I’ve been playing with gradient descent on a simple linear model as shown in Lesson 2’s Linear regression notebook. I created a JavaScript version in Tensorflow.js which allows you to play with the parameters and watch it train in real time.

https://codepen.io/tamlyn/full/OaLBGy

But what this shows is that the a parameter in y=ax+b is always learned much faster than the b parameter. Why does this happen? Is it normal or is there a bug in my implementation?

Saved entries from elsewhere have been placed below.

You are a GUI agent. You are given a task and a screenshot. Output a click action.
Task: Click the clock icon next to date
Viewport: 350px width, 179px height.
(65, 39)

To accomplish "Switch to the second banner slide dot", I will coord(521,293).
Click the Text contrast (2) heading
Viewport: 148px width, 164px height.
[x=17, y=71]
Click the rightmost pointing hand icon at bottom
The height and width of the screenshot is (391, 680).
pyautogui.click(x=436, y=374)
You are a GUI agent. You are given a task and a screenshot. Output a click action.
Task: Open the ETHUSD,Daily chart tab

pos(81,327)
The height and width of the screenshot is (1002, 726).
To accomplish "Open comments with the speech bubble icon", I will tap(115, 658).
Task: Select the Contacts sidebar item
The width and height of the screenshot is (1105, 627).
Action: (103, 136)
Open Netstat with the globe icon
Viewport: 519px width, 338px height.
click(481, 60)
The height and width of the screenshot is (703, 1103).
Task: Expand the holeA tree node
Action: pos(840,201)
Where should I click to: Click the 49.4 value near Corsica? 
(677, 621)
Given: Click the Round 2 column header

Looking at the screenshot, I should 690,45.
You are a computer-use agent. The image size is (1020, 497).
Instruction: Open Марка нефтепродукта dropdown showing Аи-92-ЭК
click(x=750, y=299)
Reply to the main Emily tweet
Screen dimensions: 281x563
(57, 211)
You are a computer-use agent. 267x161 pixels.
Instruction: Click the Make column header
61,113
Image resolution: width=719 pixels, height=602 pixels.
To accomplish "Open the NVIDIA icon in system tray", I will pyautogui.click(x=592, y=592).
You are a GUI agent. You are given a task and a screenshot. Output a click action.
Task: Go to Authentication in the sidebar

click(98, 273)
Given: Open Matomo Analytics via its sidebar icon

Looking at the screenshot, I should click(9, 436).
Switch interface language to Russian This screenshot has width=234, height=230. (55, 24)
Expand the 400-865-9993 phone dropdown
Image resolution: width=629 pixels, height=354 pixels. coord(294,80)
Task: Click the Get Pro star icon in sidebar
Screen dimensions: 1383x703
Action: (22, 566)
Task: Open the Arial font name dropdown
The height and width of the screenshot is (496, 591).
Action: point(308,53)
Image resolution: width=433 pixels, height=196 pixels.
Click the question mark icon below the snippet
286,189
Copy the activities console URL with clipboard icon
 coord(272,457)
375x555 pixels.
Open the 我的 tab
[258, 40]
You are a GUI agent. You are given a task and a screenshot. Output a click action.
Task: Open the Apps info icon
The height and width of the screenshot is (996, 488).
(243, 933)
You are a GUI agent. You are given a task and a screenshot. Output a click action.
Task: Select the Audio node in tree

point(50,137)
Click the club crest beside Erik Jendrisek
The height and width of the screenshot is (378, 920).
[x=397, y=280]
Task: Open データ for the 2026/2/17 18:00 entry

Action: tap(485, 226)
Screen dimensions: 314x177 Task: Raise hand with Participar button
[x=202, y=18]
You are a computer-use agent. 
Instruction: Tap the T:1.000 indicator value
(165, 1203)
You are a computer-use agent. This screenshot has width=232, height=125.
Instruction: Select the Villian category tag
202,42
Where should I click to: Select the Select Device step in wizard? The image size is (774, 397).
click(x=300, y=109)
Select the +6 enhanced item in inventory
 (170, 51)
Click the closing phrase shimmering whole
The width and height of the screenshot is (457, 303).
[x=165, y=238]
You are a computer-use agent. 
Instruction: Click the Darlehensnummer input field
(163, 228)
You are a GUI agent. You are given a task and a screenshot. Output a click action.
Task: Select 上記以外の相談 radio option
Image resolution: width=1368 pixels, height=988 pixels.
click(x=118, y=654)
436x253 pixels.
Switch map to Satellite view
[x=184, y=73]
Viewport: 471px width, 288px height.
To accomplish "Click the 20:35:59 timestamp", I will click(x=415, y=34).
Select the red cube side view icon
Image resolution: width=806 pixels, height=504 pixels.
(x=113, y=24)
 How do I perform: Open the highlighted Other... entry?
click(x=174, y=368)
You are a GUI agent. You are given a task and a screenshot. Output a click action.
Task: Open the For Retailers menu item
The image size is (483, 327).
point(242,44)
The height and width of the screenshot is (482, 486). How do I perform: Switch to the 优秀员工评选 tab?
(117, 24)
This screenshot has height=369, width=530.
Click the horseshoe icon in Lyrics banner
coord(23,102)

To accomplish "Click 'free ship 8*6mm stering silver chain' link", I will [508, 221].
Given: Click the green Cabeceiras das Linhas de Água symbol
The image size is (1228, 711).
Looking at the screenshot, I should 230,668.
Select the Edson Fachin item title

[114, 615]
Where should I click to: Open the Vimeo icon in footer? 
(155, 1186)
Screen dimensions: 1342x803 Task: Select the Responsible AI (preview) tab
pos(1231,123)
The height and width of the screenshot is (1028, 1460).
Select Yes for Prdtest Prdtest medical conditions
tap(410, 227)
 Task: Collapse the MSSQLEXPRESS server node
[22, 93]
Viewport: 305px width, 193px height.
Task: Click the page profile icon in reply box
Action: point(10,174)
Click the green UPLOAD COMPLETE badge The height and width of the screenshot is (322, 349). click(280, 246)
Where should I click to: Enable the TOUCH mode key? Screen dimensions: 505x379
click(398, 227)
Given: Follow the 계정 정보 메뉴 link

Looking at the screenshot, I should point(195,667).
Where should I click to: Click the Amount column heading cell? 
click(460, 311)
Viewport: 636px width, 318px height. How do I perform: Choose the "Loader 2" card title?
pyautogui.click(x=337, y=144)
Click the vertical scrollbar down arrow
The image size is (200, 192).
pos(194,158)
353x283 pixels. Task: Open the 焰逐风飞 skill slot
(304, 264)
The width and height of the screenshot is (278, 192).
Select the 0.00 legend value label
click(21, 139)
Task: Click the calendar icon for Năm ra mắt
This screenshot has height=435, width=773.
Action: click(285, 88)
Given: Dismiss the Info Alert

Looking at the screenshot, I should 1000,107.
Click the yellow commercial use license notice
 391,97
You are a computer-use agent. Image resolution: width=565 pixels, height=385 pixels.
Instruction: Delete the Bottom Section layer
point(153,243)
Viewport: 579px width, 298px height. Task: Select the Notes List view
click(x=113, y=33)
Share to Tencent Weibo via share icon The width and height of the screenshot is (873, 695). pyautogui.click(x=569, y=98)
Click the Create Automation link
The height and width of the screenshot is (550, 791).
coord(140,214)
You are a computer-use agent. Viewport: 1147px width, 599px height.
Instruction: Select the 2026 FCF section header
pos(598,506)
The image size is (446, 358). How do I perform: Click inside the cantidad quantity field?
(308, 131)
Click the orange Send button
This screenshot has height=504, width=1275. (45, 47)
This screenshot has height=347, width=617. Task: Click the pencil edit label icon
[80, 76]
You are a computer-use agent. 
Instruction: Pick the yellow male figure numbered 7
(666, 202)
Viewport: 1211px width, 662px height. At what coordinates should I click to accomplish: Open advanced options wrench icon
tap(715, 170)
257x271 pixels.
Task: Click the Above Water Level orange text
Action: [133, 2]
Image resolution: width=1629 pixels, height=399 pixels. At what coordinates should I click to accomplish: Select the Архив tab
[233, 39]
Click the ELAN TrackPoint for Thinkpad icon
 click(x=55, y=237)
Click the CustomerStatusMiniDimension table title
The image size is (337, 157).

one way to see is compute the gradient by hand: start by sampling some set of real numbers (x_i); now let’s generate our “data”, the input points will be computed X_i = a1x_i+b1 and the “target” Y_i = a2x_i+b2, our loss
L(a1,b1)=sum_i ((a1-a2)x_i + (b1-b2))^2 so the gradient w.r.t a1 of the loss is a sum of terms that look like

[2*(a1-a2)x_i+(b1-b2)]*x_i

whereas the gradient w.r.t b1 is:

[2*(a1-a2)x_i+(b1-b2)]

so they are basically the same except that the first weights (a1-a2) by x_i **2 which (unless all x_i are between -1 and 1, feel free to try that) is going to be much larger than x_i, so the first magnitude of the gradient is strictly larger than that of the second so that parameter will update faster.

An intuitive explanation I can think of is that since you’re comparing two lines, your loss is strongly influenced by the angle between the lines.

I also imagine the gradients would be different. Taking the simple example of
y = m•x + b
\frac{\delta y}{\delta m} = x
\frac{\delta y}{\delta b} = 1

Of course the model works on a loss function with the matrix calculus variant but the core principal is the same.